### WHAT IS NEEDED
Every record should be written out again in full, with no character altered.

### DATA LISTING
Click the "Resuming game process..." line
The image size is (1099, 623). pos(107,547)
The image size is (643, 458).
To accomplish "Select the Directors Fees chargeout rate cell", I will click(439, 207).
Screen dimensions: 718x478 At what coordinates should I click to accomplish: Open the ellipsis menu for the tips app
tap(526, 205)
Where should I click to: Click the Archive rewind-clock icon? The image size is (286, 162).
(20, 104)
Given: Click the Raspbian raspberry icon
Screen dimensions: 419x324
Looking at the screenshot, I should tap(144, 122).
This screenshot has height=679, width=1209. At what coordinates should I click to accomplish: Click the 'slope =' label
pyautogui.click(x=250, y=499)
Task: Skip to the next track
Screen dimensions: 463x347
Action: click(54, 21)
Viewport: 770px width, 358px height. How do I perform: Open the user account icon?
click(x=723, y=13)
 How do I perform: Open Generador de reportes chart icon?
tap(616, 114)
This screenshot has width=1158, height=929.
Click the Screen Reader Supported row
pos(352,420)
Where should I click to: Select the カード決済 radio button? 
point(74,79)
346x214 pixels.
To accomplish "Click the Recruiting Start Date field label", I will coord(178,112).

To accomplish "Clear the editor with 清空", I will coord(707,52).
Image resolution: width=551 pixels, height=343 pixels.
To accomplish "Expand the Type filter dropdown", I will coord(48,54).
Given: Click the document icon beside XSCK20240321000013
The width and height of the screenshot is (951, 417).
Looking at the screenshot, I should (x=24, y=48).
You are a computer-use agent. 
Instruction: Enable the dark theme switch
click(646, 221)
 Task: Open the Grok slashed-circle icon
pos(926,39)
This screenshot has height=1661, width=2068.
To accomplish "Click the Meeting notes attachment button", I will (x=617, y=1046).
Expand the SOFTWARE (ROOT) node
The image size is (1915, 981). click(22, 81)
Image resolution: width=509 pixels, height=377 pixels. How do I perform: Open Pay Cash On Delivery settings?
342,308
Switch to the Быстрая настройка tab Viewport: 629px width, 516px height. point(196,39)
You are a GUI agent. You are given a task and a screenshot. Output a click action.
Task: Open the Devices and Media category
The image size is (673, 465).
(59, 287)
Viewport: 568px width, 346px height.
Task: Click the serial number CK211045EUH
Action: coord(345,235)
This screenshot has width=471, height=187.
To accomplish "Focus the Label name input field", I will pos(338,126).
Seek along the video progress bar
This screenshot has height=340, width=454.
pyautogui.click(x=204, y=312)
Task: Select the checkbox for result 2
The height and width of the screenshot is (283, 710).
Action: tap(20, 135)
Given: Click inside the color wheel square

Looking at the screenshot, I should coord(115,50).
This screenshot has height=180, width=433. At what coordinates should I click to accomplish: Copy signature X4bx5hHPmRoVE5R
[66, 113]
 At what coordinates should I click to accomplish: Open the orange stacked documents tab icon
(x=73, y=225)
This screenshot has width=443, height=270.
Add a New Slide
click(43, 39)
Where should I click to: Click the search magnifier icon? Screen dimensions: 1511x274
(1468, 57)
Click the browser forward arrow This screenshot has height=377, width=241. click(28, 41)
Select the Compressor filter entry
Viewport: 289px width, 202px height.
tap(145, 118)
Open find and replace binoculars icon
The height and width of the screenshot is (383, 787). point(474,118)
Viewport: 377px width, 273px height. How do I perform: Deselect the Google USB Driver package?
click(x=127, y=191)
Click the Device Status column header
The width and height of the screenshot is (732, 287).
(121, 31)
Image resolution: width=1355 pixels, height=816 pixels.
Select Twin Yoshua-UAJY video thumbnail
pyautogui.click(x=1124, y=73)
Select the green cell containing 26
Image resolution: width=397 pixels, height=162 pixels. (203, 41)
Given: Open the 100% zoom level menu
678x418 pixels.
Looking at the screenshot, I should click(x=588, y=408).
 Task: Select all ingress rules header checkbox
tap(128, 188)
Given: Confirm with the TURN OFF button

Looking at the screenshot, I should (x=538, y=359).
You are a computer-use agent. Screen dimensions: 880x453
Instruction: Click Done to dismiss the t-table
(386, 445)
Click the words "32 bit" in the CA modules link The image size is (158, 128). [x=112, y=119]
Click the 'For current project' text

### THE ANSWER
Click the "Resuming game process..." line
The image size is (1099, 623). pos(107,547)
The image size is (643, 458).
To accomplish "Select the Directors Fees chargeout rate cell", I will click(439, 207).
Screen dimensions: 718x478 At what coordinates should I click to accomplish: Open the ellipsis menu for the tips app
tap(526, 205)
Where should I click to: Click the Archive rewind-clock icon? The image size is (286, 162).
(20, 104)
Given: Click the Raspbian raspberry icon
Screen dimensions: 419x324
Looking at the screenshot, I should tap(144, 122).
This screenshot has height=679, width=1209. At what coordinates should I click to accomplish: Click the 'slope =' label
pyautogui.click(x=250, y=499)
Task: Skip to the next track
Screen dimensions: 463x347
Action: click(54, 21)
Viewport: 770px width, 358px height. How do I perform: Open the user account icon?
click(x=723, y=13)
 How do I perform: Open Generador de reportes chart icon?
tap(616, 114)
This screenshot has width=1158, height=929.
Click the Screen Reader Supported row
pos(352,420)
Where should I click to: Select the カード決済 radio button? 
point(74,79)
346x214 pixels.
To accomplish "Click the Recruiting Start Date field label", I will coord(178,112).

To accomplish "Clear the editor with 清空", I will coord(707,52).
Image resolution: width=551 pixels, height=343 pixels.
To accomplish "Expand the Type filter dropdown", I will coord(48,54).
Given: Click the document icon beside XSCK20240321000013
The width and height of the screenshot is (951, 417).
Looking at the screenshot, I should (x=24, y=48).
You are a computer-use agent. 
Instruction: Enable the dark theme switch
click(646, 221)
 Task: Open the Grok slashed-circle icon
pos(926,39)
This screenshot has height=1661, width=2068.
To accomplish "Click the Meeting notes attachment button", I will (x=617, y=1046).
Expand the SOFTWARE (ROOT) node
The image size is (1915, 981). click(22, 81)
Image resolution: width=509 pixels, height=377 pixels. How do I perform: Open Pay Cash On Delivery settings?
342,308
Switch to the Быстрая настройка tab Viewport: 629px width, 516px height. point(196,39)
You are a GUI agent. You are given a task and a screenshot. Output a click action.
Task: Open the Devices and Media category
The image size is (673, 465).
(59, 287)
Viewport: 568px width, 346px height.
Task: Click the serial number CK211045EUH
Action: coord(345,235)
This screenshot has width=471, height=187.
To accomplish "Focus the Label name input field", I will pos(338,126).
Seek along the video progress bar
This screenshot has height=340, width=454.
pyautogui.click(x=204, y=312)
Task: Select the checkbox for result 2
The height and width of the screenshot is (283, 710).
Action: tap(20, 135)
Given: Click inside the color wheel square

Looking at the screenshot, I should coord(115,50).
This screenshot has height=180, width=433. At what coordinates should I click to accomplish: Copy signature X4bx5hHPmRoVE5R
[66, 113]
 At what coordinates should I click to accomplish: Open the orange stacked documents tab icon
(x=73, y=225)
This screenshot has width=443, height=270.
Add a New Slide
click(43, 39)
Where should I click to: Click the search magnifier icon? Screen dimensions: 1511x274
(1468, 57)
Click the browser forward arrow This screenshot has height=377, width=241. click(28, 41)
Select the Compressor filter entry
Viewport: 289px width, 202px height.
tap(145, 118)
Open find and replace binoculars icon
The height and width of the screenshot is (383, 787). point(474,118)
Viewport: 377px width, 273px height. How do I perform: Deselect the Google USB Driver package?
click(x=127, y=191)
Click the Device Status column header
The width and height of the screenshot is (732, 287).
(121, 31)
Image resolution: width=1355 pixels, height=816 pixels.
Select Twin Yoshua-UAJY video thumbnail
pyautogui.click(x=1124, y=73)
Select the green cell containing 26
Image resolution: width=397 pixels, height=162 pixels. (203, 41)
Given: Open the 100% zoom level menu
678x418 pixels.
Looking at the screenshot, I should click(x=588, y=408).
 Task: Select all ingress rules header checkbox
tap(128, 188)
Given: Confirm with the TURN OFF button

Looking at the screenshot, I should (x=538, y=359).
You are a computer-use agent. Screen dimensions: 880x453
Instruction: Click Done to dismiss the t-table
(386, 445)
Click the words "32 bit" in the CA modules link The image size is (158, 128). [x=112, y=119]
Click the 'For current project' text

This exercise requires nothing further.